Basic testing for all in-scope entities; advanced Threat-Led Penetration Testing (TLPT) for significant institutions

ICT Third-Party Risk Management

Enhanced contractual requirements for Critical ICT Third-Party Providers — directly relevant to cloud-hosted AML and fraud platforms

Information Sharing

Participation in cyber threat intelligence sharing arrangements within the EU financial sector

Incident Reporting for Financial Crime System Outages

An outage of an AML transaction monitoring or sanctions screening platform could meet the threshold for a major incident classification if it affects a significant volume of transactions or creates a period of non-compliance. The DORA reporting timeline is strict:

4h
Initial Notification

Within 4 hours of classifying as major (no later than 24h of becoming aware)

72h
Intermediate Report

Intermediate update to the competent authority within 72 hours

1mo
Final Report

Full final report submitted within one month of the intermediate report

💡 Compliance teams must coordinate with ICT risk functions

Financial crime system outages must be included in the incident classification framework — and notification procedures must be documented and tested before an incident occurs, not drafted in response to one.
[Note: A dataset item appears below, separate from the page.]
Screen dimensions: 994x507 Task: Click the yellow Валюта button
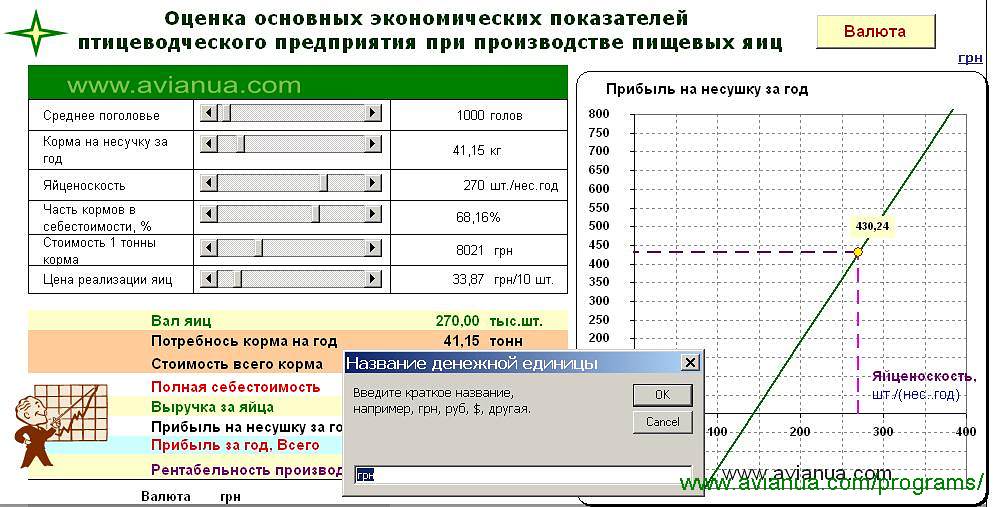point(875,32)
ICT Third-Party Risk: What Contracts Must Include

DORA’s third-party risk requirements are particularly relevant for institutions using cloud-hosted or vendor-managed AML and fraud detection platforms. Contracts with Critical ICT Third-Party Providers must include specific provisions:

Information Security

Defined security standards, access controls, encryption requirements, and vulnerability management obligations for the vendor.
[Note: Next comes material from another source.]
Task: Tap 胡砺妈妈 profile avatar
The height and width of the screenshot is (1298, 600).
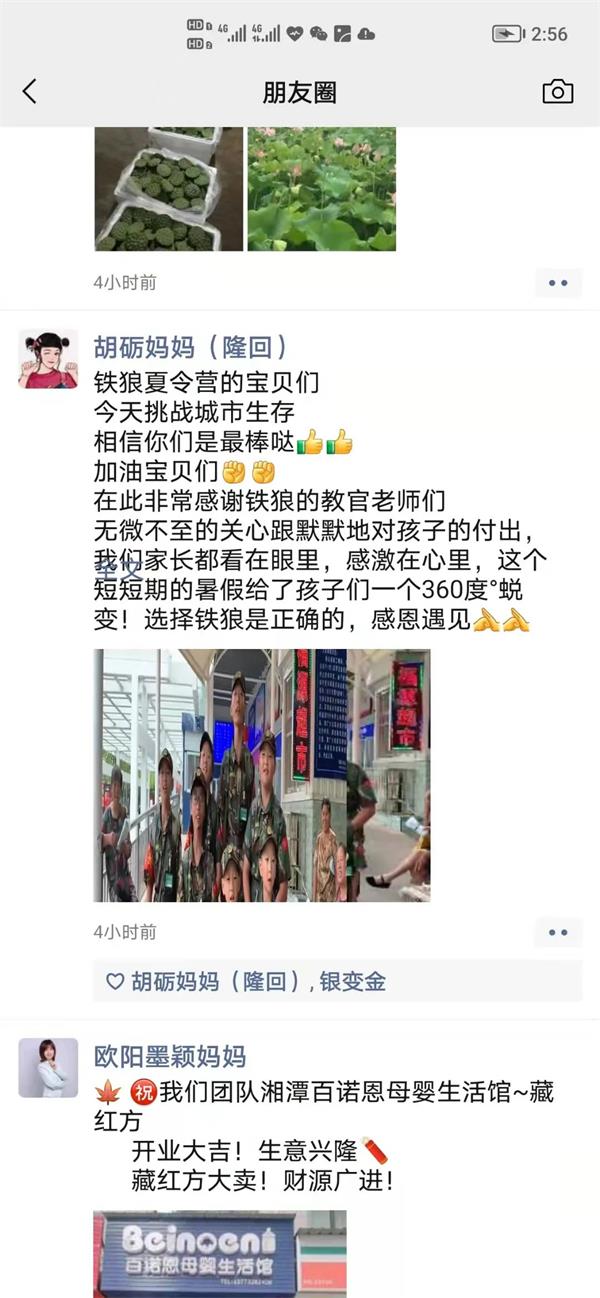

Data Access and Audit Rights

The institution’s right to audit the vendor’s systems and access data held on its behalf — on demand and with defined notice periods.

Service Continuity and Disaster Recovery

Defined recovery time objectives, business continuity plans, and geographic redundancy requirements to ensure AML system availability.

Exit Assistance and Data Portability

Clear obligations on the vendor to support migration to an alternative provider — including data export in usable formats within defined timelines.

Regulatory Access and Inspection Rights

Supervisory authorities’ right to access and inspect the vendor’s premises and systems where relevant to the institution’s regulated activities.

Incident Notification

Vendor obligations to notify the institution of ICT incidents within defined timeframes consistent with the institution’s own DORA reporting obligations.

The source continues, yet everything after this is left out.